Poaching fears as dead walrus herd found on Alaska beach
A person associated with a close-by Air Force radar station reported the sighting near Cape Lisburne to the U.S. Fish and Wildlife Service.
U.S. Fish and Wildlife Service spokeswoman Crystal Leonetti says agency investigators have not returned from the site at Cape Lisburne but that the case is now in the hands of the U.S. Attorney office. “You have to go out and investigate”. As per reports, only Alaska Natives residing in the state may hunt walrus. The spokesperson added that the walruses could have died while they were in the ocean.
Initial reports suggest the walruses, found on an isolated beach, were shot and several had been decapitated, likely by poachers after the mammals’ ivory tusks.
Federal investigators, however, have not yet determined the walruses’ cause of death and are hesitant to definitively say that the animals had been killed for their tusks.
Nevertheless, there is still a high demand for carved walrus ivory, known as “scrimshaw”, which can be sold on the black market for more than $300 per pair.

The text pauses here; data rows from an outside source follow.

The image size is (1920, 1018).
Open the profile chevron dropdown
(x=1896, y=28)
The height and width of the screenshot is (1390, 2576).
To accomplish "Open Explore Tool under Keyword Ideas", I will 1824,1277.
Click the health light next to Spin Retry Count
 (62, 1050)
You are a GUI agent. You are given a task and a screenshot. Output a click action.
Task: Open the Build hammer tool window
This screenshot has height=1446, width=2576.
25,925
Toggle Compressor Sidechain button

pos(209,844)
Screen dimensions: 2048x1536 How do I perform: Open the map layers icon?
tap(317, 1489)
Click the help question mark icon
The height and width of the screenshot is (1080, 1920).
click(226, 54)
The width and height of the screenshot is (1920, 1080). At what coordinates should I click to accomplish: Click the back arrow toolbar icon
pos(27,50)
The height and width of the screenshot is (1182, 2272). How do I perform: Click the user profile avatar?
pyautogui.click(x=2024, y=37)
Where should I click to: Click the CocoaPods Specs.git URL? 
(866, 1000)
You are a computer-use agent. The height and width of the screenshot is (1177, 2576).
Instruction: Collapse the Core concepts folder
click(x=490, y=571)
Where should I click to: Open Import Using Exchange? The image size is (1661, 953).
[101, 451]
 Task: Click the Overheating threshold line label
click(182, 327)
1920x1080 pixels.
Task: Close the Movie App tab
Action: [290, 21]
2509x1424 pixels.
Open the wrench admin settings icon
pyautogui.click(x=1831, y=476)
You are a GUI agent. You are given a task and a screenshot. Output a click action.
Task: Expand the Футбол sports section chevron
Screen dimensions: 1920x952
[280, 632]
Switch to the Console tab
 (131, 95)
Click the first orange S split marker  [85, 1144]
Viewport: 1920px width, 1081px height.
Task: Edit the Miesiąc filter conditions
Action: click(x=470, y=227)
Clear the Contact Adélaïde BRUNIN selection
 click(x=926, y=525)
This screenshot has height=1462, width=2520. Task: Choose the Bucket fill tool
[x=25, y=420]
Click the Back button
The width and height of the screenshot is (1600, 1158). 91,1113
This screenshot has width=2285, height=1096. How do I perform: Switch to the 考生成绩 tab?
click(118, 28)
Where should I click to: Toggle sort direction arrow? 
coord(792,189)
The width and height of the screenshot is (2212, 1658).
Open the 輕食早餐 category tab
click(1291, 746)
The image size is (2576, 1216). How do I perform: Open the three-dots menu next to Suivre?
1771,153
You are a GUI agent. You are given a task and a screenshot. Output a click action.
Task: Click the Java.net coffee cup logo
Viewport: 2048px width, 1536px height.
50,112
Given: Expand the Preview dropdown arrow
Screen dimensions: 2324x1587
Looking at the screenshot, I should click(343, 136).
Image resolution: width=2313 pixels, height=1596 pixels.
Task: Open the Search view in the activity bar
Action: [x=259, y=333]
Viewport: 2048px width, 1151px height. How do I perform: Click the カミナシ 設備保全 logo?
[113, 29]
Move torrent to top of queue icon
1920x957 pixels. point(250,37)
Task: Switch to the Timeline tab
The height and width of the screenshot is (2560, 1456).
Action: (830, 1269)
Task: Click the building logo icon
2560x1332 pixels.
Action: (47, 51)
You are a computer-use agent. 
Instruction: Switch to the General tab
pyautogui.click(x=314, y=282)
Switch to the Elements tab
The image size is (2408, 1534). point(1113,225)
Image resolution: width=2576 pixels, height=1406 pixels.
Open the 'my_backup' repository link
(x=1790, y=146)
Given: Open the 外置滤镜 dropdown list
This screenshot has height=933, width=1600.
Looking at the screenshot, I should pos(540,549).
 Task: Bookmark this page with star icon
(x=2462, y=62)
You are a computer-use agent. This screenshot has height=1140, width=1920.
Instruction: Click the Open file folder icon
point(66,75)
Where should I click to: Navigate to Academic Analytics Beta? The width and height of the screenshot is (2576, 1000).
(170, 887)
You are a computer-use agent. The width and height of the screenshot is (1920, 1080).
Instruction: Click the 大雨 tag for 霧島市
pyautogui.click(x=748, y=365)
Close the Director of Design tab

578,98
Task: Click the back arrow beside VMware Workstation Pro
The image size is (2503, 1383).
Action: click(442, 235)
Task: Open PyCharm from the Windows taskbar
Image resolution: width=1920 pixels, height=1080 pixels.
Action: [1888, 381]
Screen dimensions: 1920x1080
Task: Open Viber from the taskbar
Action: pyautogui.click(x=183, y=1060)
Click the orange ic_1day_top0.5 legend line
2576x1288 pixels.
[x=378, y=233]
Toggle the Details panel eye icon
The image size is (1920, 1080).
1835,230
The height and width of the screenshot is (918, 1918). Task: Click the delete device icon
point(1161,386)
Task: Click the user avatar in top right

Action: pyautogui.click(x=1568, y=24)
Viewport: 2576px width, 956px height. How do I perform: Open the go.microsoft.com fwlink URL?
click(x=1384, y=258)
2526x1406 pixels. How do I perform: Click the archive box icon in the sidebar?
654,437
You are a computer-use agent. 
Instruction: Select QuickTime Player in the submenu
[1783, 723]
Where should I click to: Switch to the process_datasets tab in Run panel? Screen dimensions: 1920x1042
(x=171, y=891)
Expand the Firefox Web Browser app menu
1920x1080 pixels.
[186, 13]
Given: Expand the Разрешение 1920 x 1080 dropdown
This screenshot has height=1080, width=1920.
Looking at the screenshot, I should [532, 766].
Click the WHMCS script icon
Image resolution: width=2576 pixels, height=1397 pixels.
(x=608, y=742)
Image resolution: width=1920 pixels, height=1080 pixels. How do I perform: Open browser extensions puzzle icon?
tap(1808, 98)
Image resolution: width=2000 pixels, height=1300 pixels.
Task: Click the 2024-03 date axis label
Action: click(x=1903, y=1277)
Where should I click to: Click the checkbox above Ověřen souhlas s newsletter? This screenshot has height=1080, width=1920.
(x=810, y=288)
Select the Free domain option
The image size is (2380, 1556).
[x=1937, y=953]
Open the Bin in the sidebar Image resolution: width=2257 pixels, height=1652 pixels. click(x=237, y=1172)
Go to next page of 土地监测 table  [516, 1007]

When no floes of Arctic sea ice are available, the animals usually head to nearby beaches. Nevertheless, the federal authorities permits anybody to acquire the ivory, tooth and bones of the animals which have been discovered lifeless on seashores or on the shore that’s located some quarter of a mile from the water, supplied that they observe a number of guidelines. “We really appreciate people notifying us promptly”.
Reports of the deaths come as conservationists fear that climate warming has reduced summer sea ice which walrus use as a platform from which to rest and dive for clams, sea snails and other food. Arctic sea ice hit its summer minimum this month 1.7 million square miles, down 240,000 square miles from 2014, according to the National Snow and Ice Data Center.
Walrus breed in the Bering Sea. It’s the fourth-lowest level on record for minimum summer sea ice.
An estimated 35,000 animals were pictured in October hauling themselves on to land north of Point Lay, about 500km (310 miles) south-west of Barrow. As ice melts, walrus move north over new feeding areas.
When the animals are grouped shoulder-to-shoulder in massive herds, they are subject to stampedes if startled by an airplane, hunter or polar bear.